■ **Excerpted passage**
((

# Recomendations on headwork and cam



## dlb1982 (Feb 16, 2015)

*Looking at AI or TEA ported heads and cam. Other recommendations?*

So got my taxes back and was just about to purchase the GenX TFS upper end kit from summit and a friend suggested A.I. Advanced Induction. So I started emailing phil there recently about saving some money and just having him do his max effort 232cc port job and a cam. He said I should be able to get 480rwhp or higher on average with this setup with unrestricted intake and exhaust.


So, I was just about to send him the money and order a set of guaranteed good 243 cores off ebay to send to him. Then I started looking around at the different websites offering port work on the ls2's. There are quote a few. Total Engine Airflow, TX Speed, Livernois, etc. 

So I started looking at advertised flow numbers. The two that stood out are AI and TEA. The AI exhaust numbers are outstanding. Now the TEA set has better intake numbers and pretty good exhaust numbers. Actually their exhaust numbers are better throughout the lift but drop off at the end.










I know I am kind of doing some bench racing here. I just wanted some opinions and to see if I am even in the right direction here in my thinking.


I currently have a 6 speed stock 06 GTO with a corsa catback and a set of cheap maximizer 1.75" primary long tubes. I am also wanting a cam that gives me as lope as possible and still be tuned to drive somewhat ok. I want to be able to listen to it idle and drool.


----------



## svede1212 (Nov 1, 2005)

I doubt you'll notice much difference between them. If you want max effort Trick Flow, Dart or AFR castings with full port jobs flow the best. As far as cam the bigger the lope the worse it will idle and drive down low so watch what you ask for. Generally it's from a large over lap (altho an off tune can give much the same lope). Peak HP is nice if you spend your time at top RPM like drag racing or want a dyno number but having a fat torque curve down low runs better on the street.


----------



## dlb1982 (Feb 16, 2015)

I compiled all of the stock head porting places that I found and could get flow numbers on so far. I did notice that the bigger exhaust numbers were from people using an exhaust pipe when flowing the heads. 










At this point If the car is tuned to drive just ok on the street I will take what lope and power I can get. I drive the care about once a month at the moment anyway. I think I have put on a 500 miles sense I got it home 2 years ago. 

These numbers are comparable to a lot of the aftermarket heads on the market. So, I just want to save a few bucks.


----------



## dlb1982 (Feb 16, 2015)

So before I get flagged I just realized the RPM outlet Promaxx heads are patriot heads and are aftermarket. I(should have known with those size of valves.) I assumed that at that price that it was just machine work. Now I am reading about them and how they are pretty iffy heads.

I am also waiting to hear back from Ed Curtis at FTI. The best deal for the money seems to be TX Speed at the moment but I know numbers don't mean everything. I know AI and FTI are very reputable places.


----------



## svede1212 (Nov 1, 2005)

Ed will match the correct cam with the head


----------



## dlb1982 (Feb 16, 2015)

this seems to be working. Here is a short clip of my exhaust


> https://www.facebook.com/derrick.bradford/videos/10153615245723180/?l=3486413613486521604


I went with an FTI cam and TEA stage 2 heads. Made right at 500 at the wheels.


----------

))

■ **Records contained in a dataset**
((

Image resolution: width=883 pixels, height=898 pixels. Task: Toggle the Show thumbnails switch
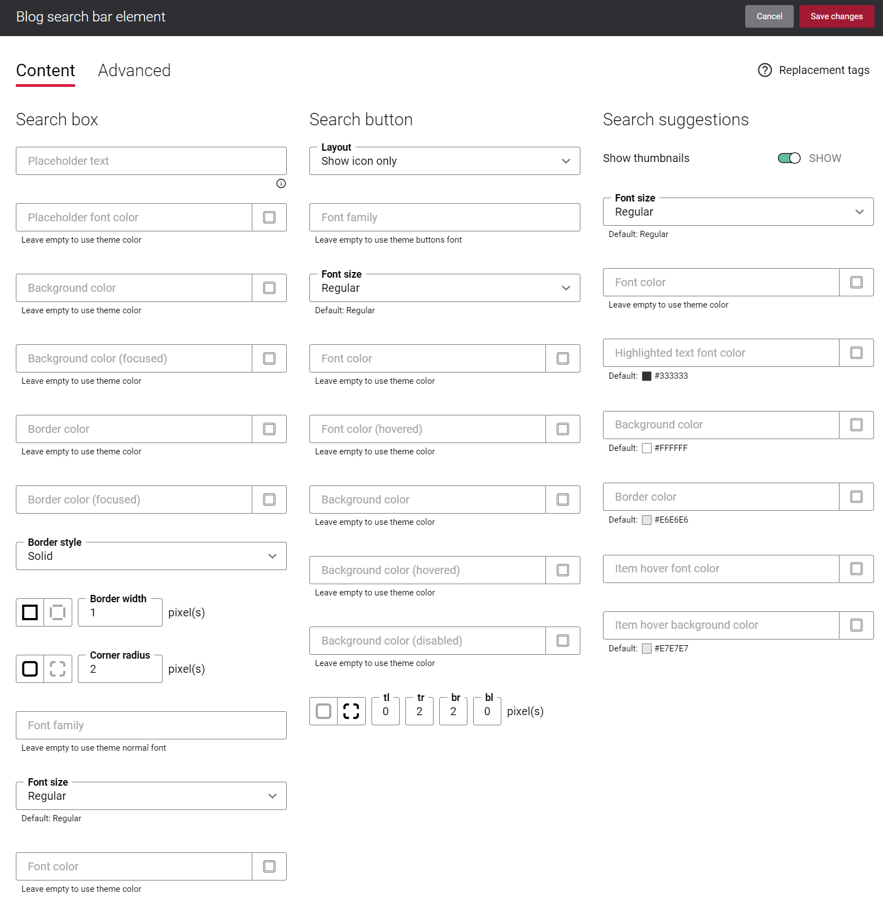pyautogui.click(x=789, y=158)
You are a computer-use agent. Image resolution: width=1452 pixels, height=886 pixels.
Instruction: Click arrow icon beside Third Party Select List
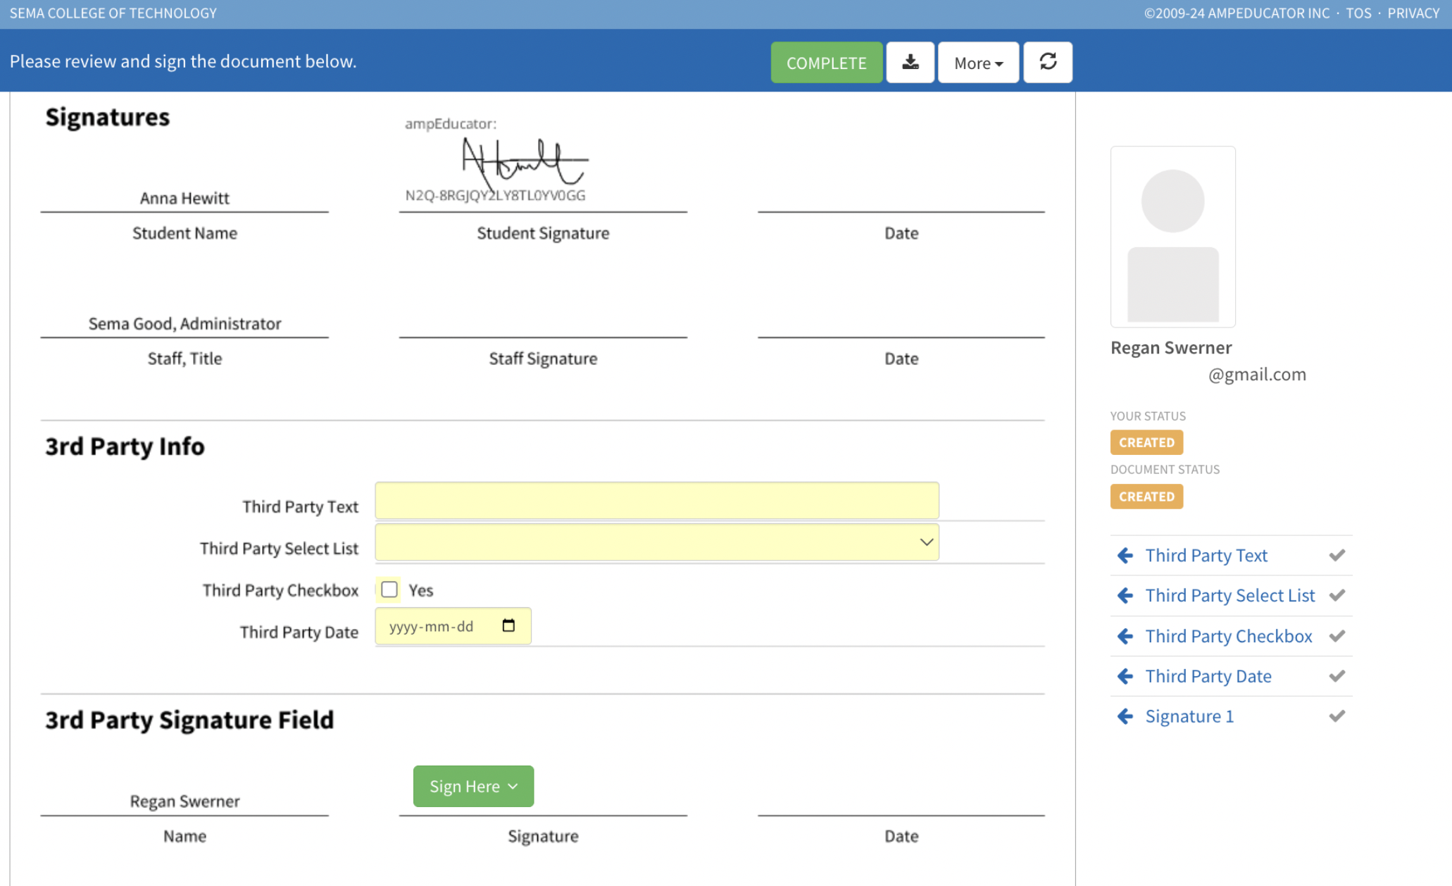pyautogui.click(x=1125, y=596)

))

■ **Parts of the exercise**
**A)** In the headwork and cam thread, how much power did the FTI cam and TEA stage 2 heads setup make?
**B)** Turn the paragraph in the headwork and cam thread that begins "I doubt you'll notice much difference" into a short bulleted list of its main points.
**C)** Duplicate the passage of the headwork and cam thread starting with "So, I was just" and going on through "Speed, Livernois, etc.".

■ **The replies**
**A)** Right at 500 at the wheels.

**B)**
- Little noticeable difference is expected between the two options.
- For max effort, Trick Flow, Dart or AFR castings with full port jobs flow the best.
- A bigger cam lope means worse idle and low-end drivability.
- Lope generally comes from a large overlap, though an off tune can give much the same lope.
- Peak HP suits time spent at top RPM, such as drag racing or chasing a dyno number.
- A fat low-end torque curve runs better on the street.

**C)**
So, I was just about to send him the money and order a set of guaranteed good 243 cores off ebay to send to him. Then I started looking around at the different websites offering port work on the ls2's. There are quote a few. Total Engine Airflow, TX Speed, Livernois, etc.